Conflit de Trésoreries : Pourquoi Strive Achète, d'Autres Vendent et l'Impact Fiscal

16 juin 202612 min de lecturedTax Team

La décision pour une entreprise d'ajouter des actifs numériques à son bilan n'est plus une idée marginale. Pourtant, la manière dont une entreprise acquiert et gère cette crypto – qu'elle l'achète comme Strive ou qu'elle la gagne comme un protocole – crée des résultats très différents en termes de passif fiscal, de flux de trésorerie et de charge de conformité.

Les Deux Modèles de Trésoreries Crypto d'Entreprise

Pour une trésorerie d'entreprise, il existe fondamentalement deux façons de constituer une position en actifs numériques : le modèle d'investisseur et le modèle de gestion active. Le premier implique l'utilisation de liquidités d'entreprise pour acheter des actifs sur le marché libre, traitant la crypto comme un investissement passif. Le second implique la génération active de crypto par des opérations comme le staking ou le minage, ou en la recevant comme paiement pour des biens et services.

Chaque voie suit une logique fiscale complètement différente selon la loi américaine actuelle, et le choix entre elles est une décision stratégique critique pour tout directeur financier ou leader financier.
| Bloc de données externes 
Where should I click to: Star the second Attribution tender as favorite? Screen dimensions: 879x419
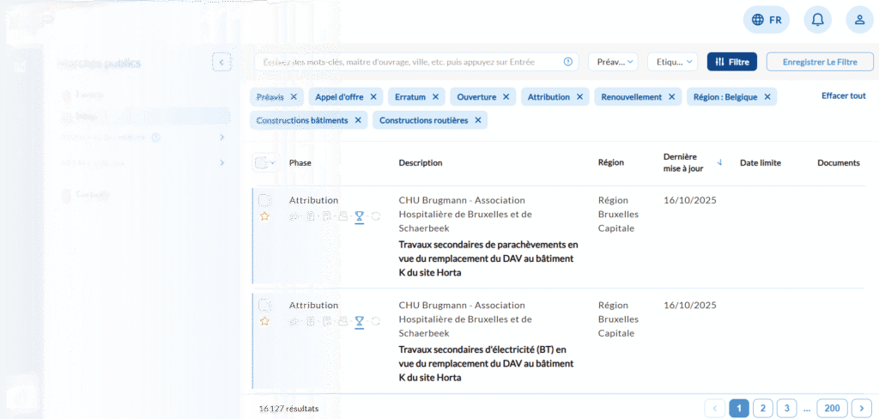click(265, 321)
Le Modèle d'Investisseur : Acheter et Conserver pour le Report d'Impôt

Le modèle d'investisseur est l'approche la plus simple et la plus courante pour les entreprises qui entrent dans l'espace des actifs numériques. Il implique l'allocation de capital pour acheter des cryptomonnaies comme le Bitcoin ou l'Ethereum et les conserver comme investissements à long terme au bilan.
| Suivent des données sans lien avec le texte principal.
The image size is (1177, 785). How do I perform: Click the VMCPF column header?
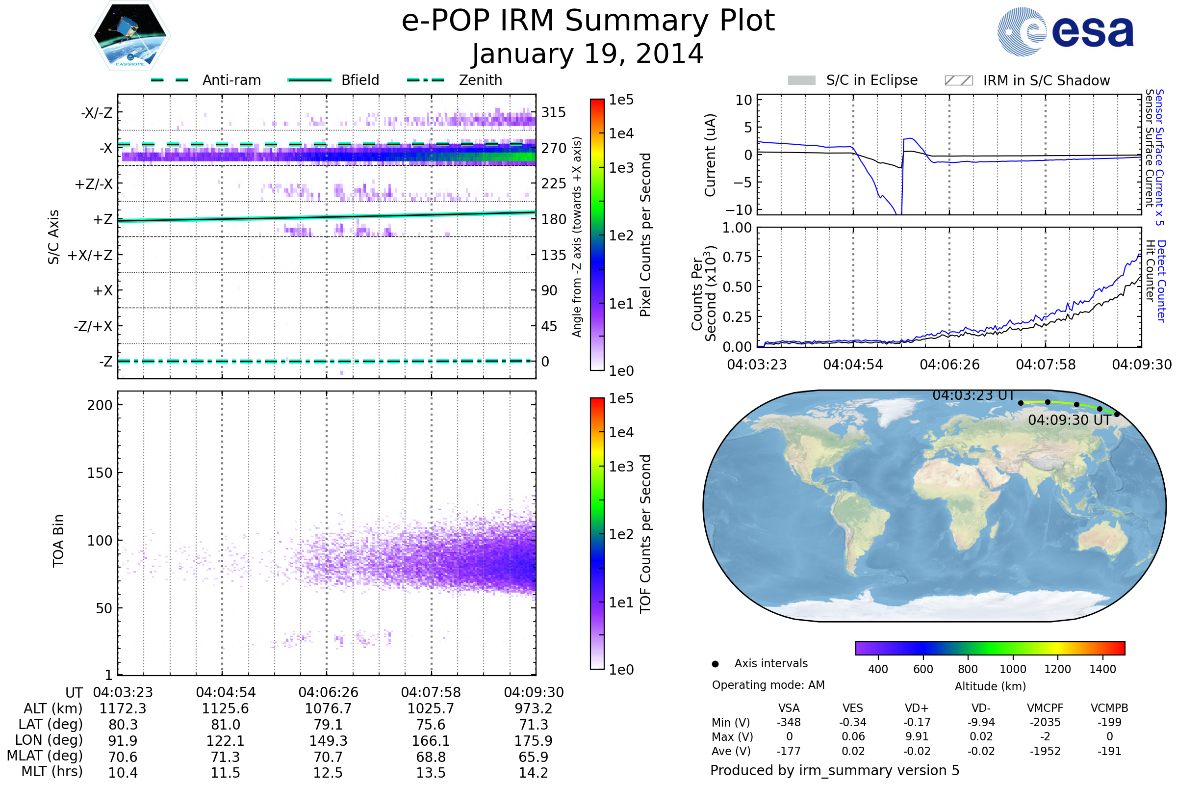(x=1045, y=708)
Traitement Fiscal : Le Report est la Clé

La directive fondamentale pour ce modèle est l'IRS Notice 2014-21 (25 mars 2014, monnaie virtuelle = propriété), qui établit qu'à des fins fiscales fédérales américaines, la cryptomonnaie est traitée comme une propriété, et non comme une monnaie. Cette classification unique dicte l'ensemble de la stratégie fiscale.
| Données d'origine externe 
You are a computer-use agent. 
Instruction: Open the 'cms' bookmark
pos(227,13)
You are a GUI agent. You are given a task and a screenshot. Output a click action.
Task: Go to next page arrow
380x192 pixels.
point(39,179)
  • Pas d'impôt sur l'achat ou la détention : Le simple fait d'acheter et de détenir de la crypto n'est pas un événement imposable. L'appréciation de la valeur reste "non réalisée", et aucun impôt n'est dû tant que l'actif n'est pas vendu, échangé ou dépensé.
  • Événement imposable lors de la disposition : Une obligation fiscale n'est déclenchée qu'en cas de "disposition". Cela inclut :
    • La vente de crypto contre de l'argent (par exemple, USD).
    • L'échange d'une cryptomonnaie contre une autre (par exemple, BTC contre ETH).
    • L'utilisation de crypto pour payer des biens ou des services.
  • Traitement des gains en capital : Lorsqu'une disposition a lieu, l'entreprise calcule le gain ou la perte en capital. Il s'agit de la différence entre le prix de vente (juste valeur marchande au moment de la disposition) et le coût d'acquisition (le prix de revient). Pour les sociétés C, les gains en capital à long terme et à court terme sont actuellement imposés au taux forfaitaire de l'impôt sur les sociétés de 21 %.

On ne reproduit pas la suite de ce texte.